*** Given passage Section Begins ***

Michelle Shearer began her undergraduate studies at Princeton University with an eye toward becoming a doctor. But when she started volunteering in a 4th grade classroom at the Marie H. Katzenbach School for the Deaf in Trenton, N.J., Shearer found herself rearranging her own studies in order to visit with the elementary students more often—and a new vision for her career path quickly emerged. Shearer stuck with her chemistry major but, in a move that was rare for elite Princeton students at the time, tacked on classes toward a teaching certificate.
Her ultimate decision to go with the profession that, as Shearer says, pulled her in “like a magnet,” has proved a rewarding one: Last spring, Shearer became the 61st National Teacher of the Year.
During her 14 years in the classroom, Shearer has taught science and math at the Maryland School for the Deaf and at Urbana High School, in Ijamsville, Md., where she most recently had a full schedule of Advanced Placement chemistry courses. Shearer is a fierce advocate for ensuring all students—regardless of ability, gender, ethnicity, or socio-economic status—have access to a rigorous science curriculum. At MSD, she was the first teacher to offer AP Chemistry in the school’s 135-year history. And at Urbana, she’s maintained a strict personal pledge not to turn students away from her accelerated classes. “How could you ever say you’re willing to educate some students but not others?” she asks.
Like every Teacher of the Year before her, Shearer will spend 12 months traveling around the country, speaking at conferences, meeting with education leaders, and engaging in policy discussions. In an interview with Liana Heitin, associate editor of the Teacher PD Sourcebook, Shearer explained she’ll spend much of that time advocating for students with special needs and accessible STEM curricula. “Children are born scientists,” she says. “All children.”
How would you describe your teaching philosophy?
My philosophy is rooted in the fact that the teacher-student relationship is the essence of education. Students need to learn in an environment that’s very high energy, that’s positive. A climate where the teacher projects the vision that all students can and will learn. I really try to make my classroom somewhere that students want to be. I know that my classes are very large, and that I could make them harder so that some students would drop out. But that’s just something I refuse to do. I refuse to weed out students whose prognosis is not assured. And I really believe that because science is everywhere and chemistry is everywhere, that really it’s for every student.
Why did you opt for the dual certification in special education and science?
I was drawn into teaching in the first place by working with deaf and hard-of-hearing students. And [these] students in many cases have other special needs as well. Could be ADHD [attention deficit/hyperactivity disorder], could be dyslexia, or it could be any other variety of special needs. I realized that if I was going to be a teacher, I needed to know how to work with all different types of students. And I needed to have the special education certification in order to teach in a residential school for the deaf. So it was both necessity and something I realized would enrich my teaching.
But now you’re at Urbana, a regular public high school. How does having your special ed. certification help when teaching accelerated classes in the public school setting?
Right now I have all AP. In the course of the 10 years I’ve taught at Urbana, I’ve taught all levels. But it’s interesting, you’d think that 90 AP chemistry students would be a homogenous grouping, but it’s not. Everything I’ve learned from special ed. and everything that I’ve learned in deaf ed. I’d consider best practices. I’ve learned ways to make instruction multi-sensory, I’ve learned to use a variety of techniques, I’ve learned that not all students learn at the same pace, even within an AP class.

*** Given passage Section Ends ***
*** Information shown Section Begins ***

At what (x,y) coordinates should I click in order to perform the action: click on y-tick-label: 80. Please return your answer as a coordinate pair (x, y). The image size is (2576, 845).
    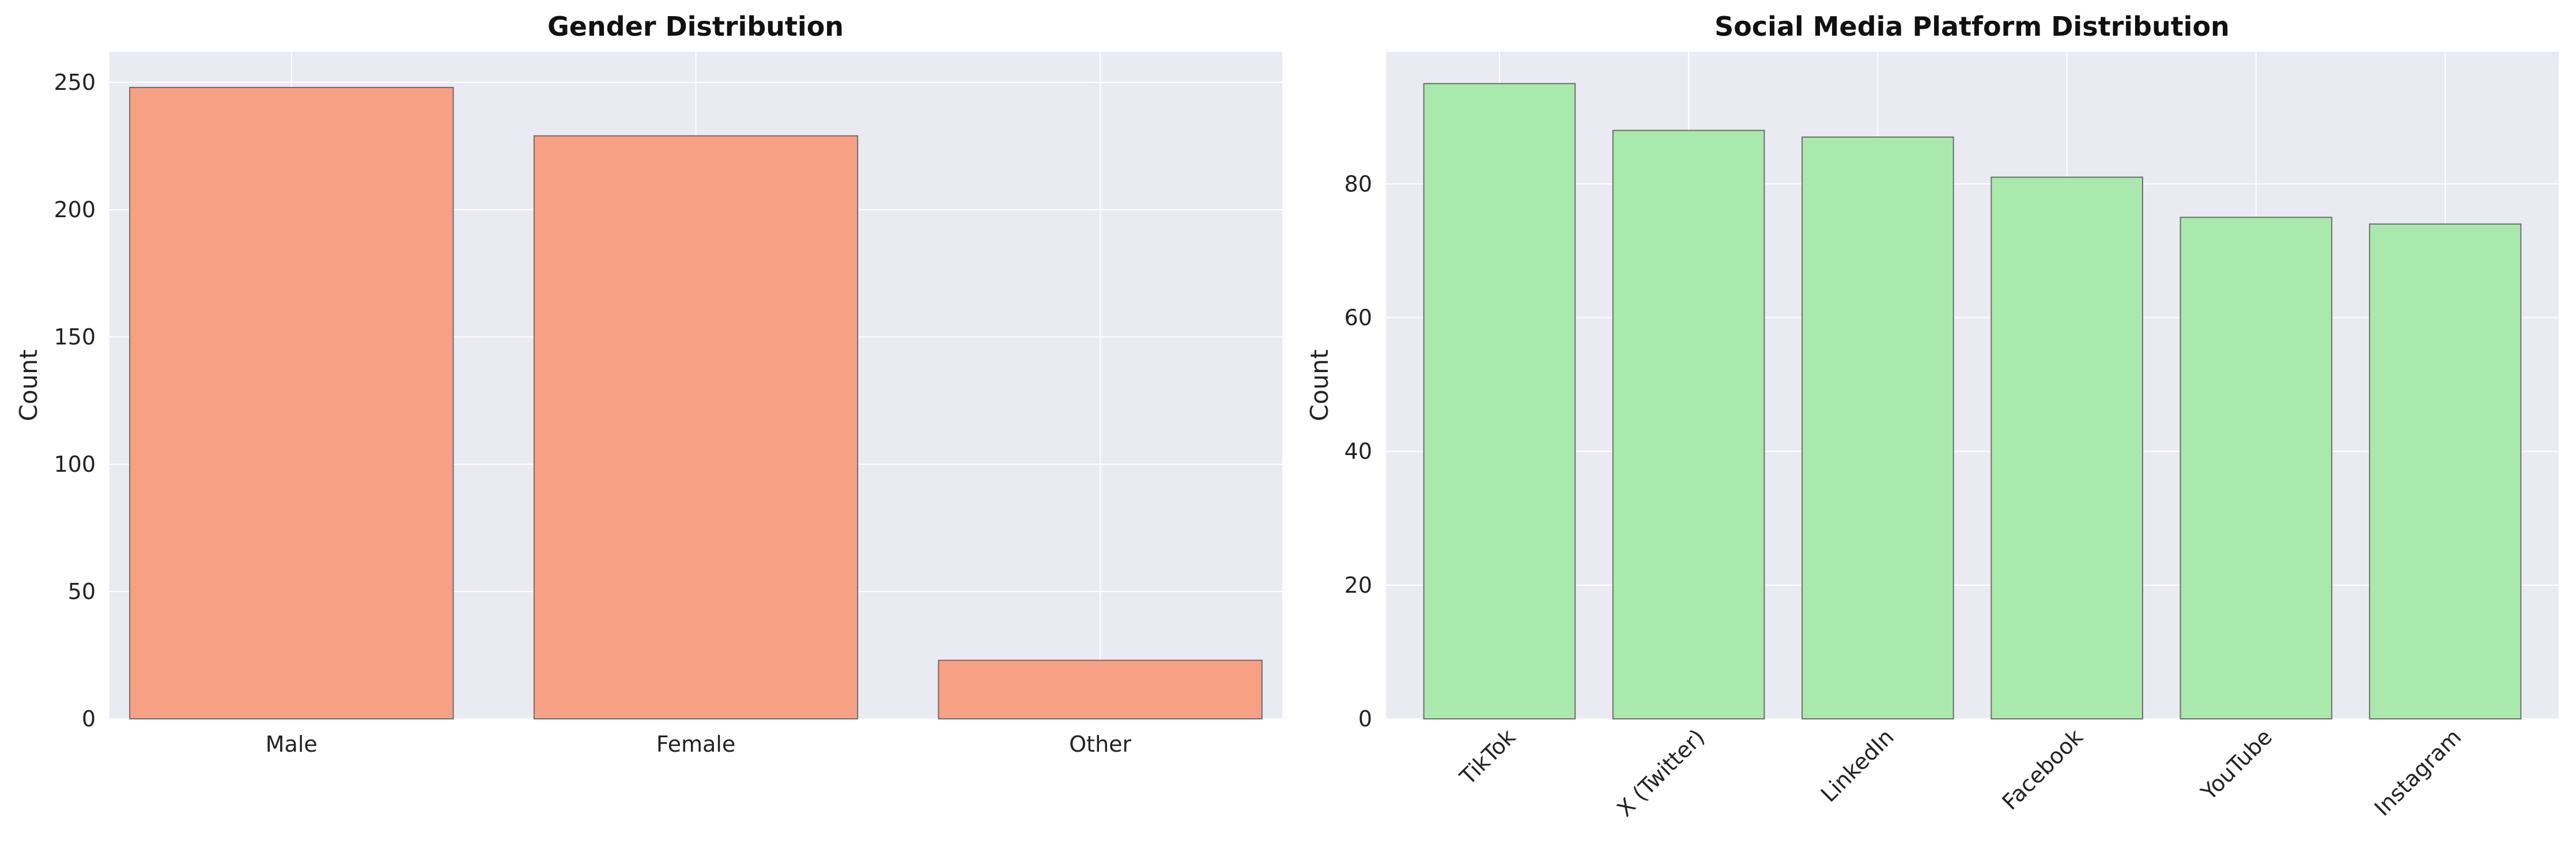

*** Information shown Section Ends ***

» Tasks to complete:
1. Using the Michelle Shearer interview, decide whether each statement agrees with it: (a) Shearer kept chemistry as her major at Princeton. (b) Shearer has taught at Urbana High School for 14 years. (c) Shearer was the first teacher at the Maryland School for the Deaf to offer AP Chemistry. Answer yes or no for each and quote the deciding words.
2. According to the Michelle Shearer interview, how many months will Shearer spend traveling around the country as Teacher of the Year?
3. List every student characteristic that, according to the Michelle Shearer interview, should not keep a student from a rigorous science curriculum.

» Replies:
1.
(a) Yes: "Shearer stuck with her chemistry major"
(b) No: "In the course of the 10 years I’ve taught at Urbana"
(c) Yes: "At MSD, she was the first teacher to offer AP Chemistry in the school’s 135-year history."

2. 12 months.

3. Ability, gender, ethnicity, socio-economic status